_Records shown_
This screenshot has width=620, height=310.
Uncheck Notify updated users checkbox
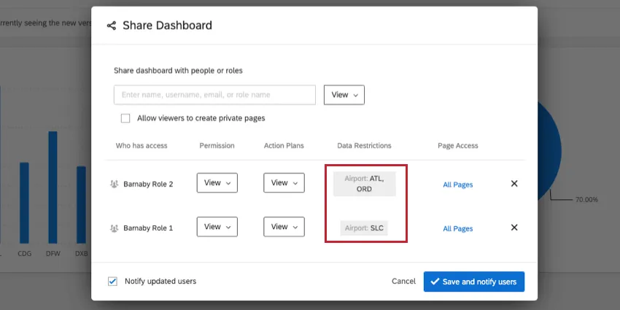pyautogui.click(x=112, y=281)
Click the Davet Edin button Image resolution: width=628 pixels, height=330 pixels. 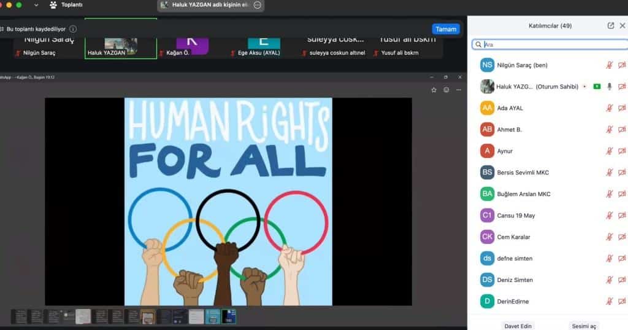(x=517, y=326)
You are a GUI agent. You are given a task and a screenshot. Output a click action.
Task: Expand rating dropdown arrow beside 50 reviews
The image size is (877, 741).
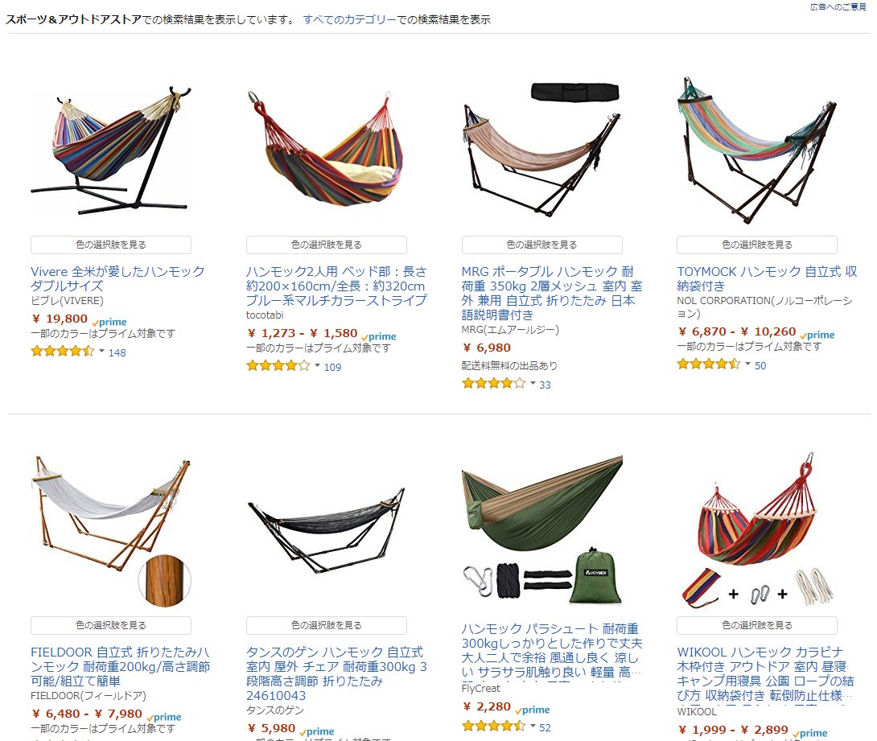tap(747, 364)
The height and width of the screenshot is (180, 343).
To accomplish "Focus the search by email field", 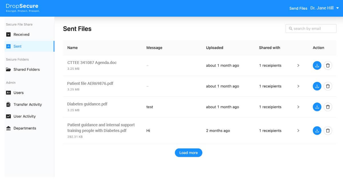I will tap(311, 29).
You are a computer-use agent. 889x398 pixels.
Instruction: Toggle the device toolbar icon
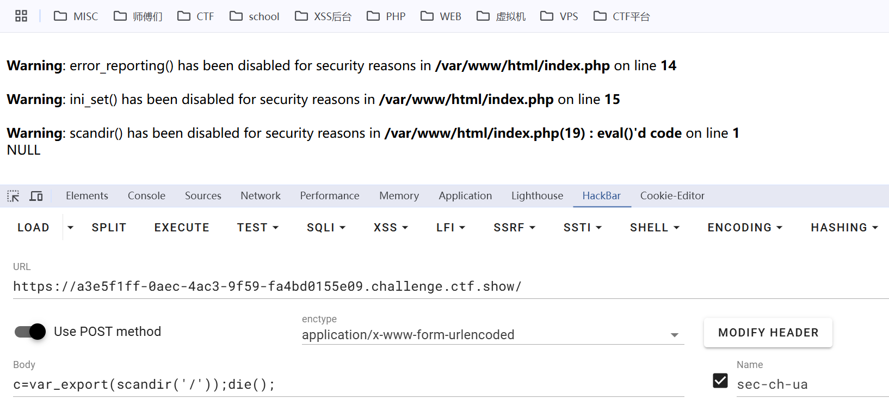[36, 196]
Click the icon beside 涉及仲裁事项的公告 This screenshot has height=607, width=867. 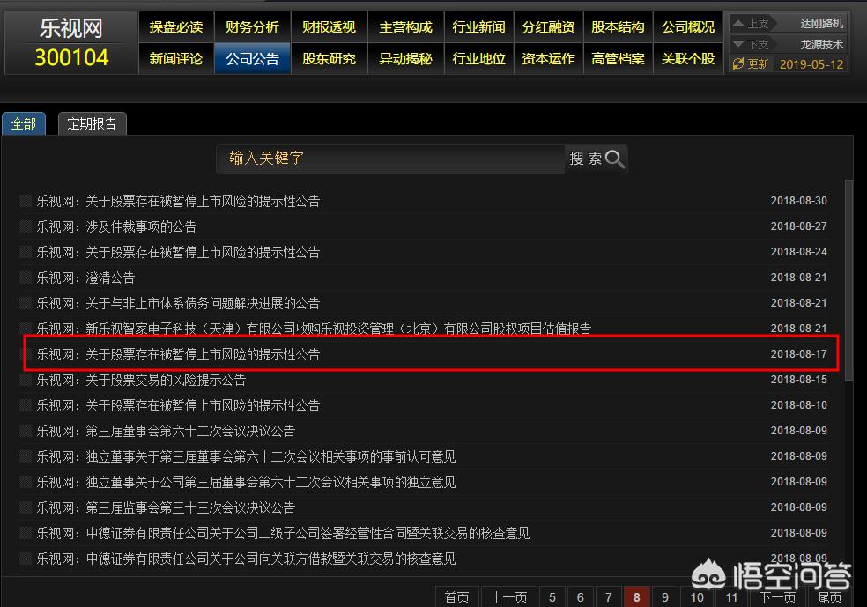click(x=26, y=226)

_Written instruction_
Show every line of the data above that contains the string "agent". Case counts.

_Output_
You are a GUI agent. You are given a task and a screenshot. Output a click action.
You are a computer-use agent. 889x398 pixels.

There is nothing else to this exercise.